Do you have information that we don't have to prove that Health Alliance is greedy? Obviously, people are very happy with their physicians at Carle or they would not be fighting this change. I don't think that anyone else should tell me what I should or should not get upset about.
Gee Mike, seems your beloved Christie says they will not be able to handle all the Carle patients. Also seems the new health insurance would really means the state takes the risk instead of Health Allliance.
Myself, I'll pay for the higher cost Quality Care health plan, which costs the state more, so I can stay with medical professionals I am comfortable with.
Are you people paying attention to the news at all? Give up the idea that the University of Illinois is a great place to work. No one has a secure job. I received better healthcare in the private sector than at the UofI! I have been at the University for 27 years, and will be out of a job within the next year.
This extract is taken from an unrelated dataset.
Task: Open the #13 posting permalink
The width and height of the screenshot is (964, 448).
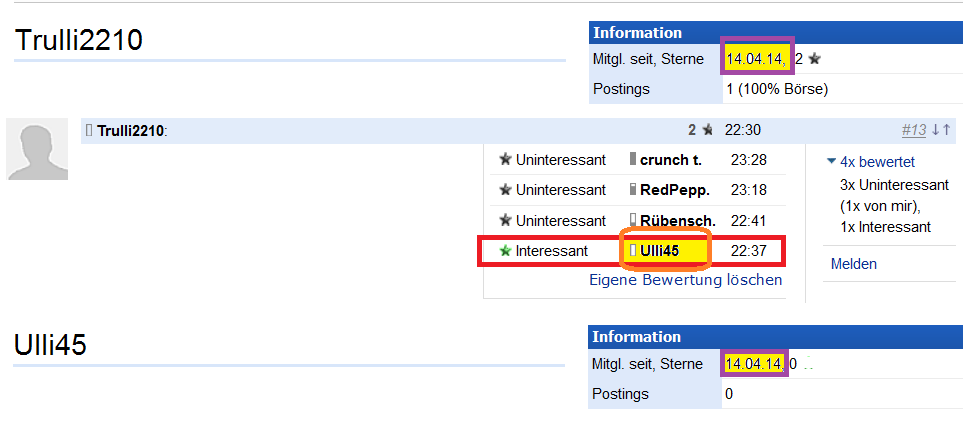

My healthcare does matter just as much as my neighbors that works as a retail salesman or anyone else.
Bottom line...HEALTH ALLIANCE WAS CHEAPER!!!!!
This is an exert from an email from Chapin Rose.
'According to the administration's own statements, however, this migration will cost the taxpayer's $1193 MORE per insured member that migrates than current rates!'
So do we UNDERSTAND?!? This BCBS (Blue Cross & Blue Shield) agreement will cost the state an additional $1193.00 per person!!! According to a story in the State Journal Register, there are 100400 members. That comes to $119,777,200.00!! Bless you Pat Quinn for COSTING the state of Illinois TAXPAYERS nearly $120 MILLION by going with BCBS! Move over Blago...you have competition!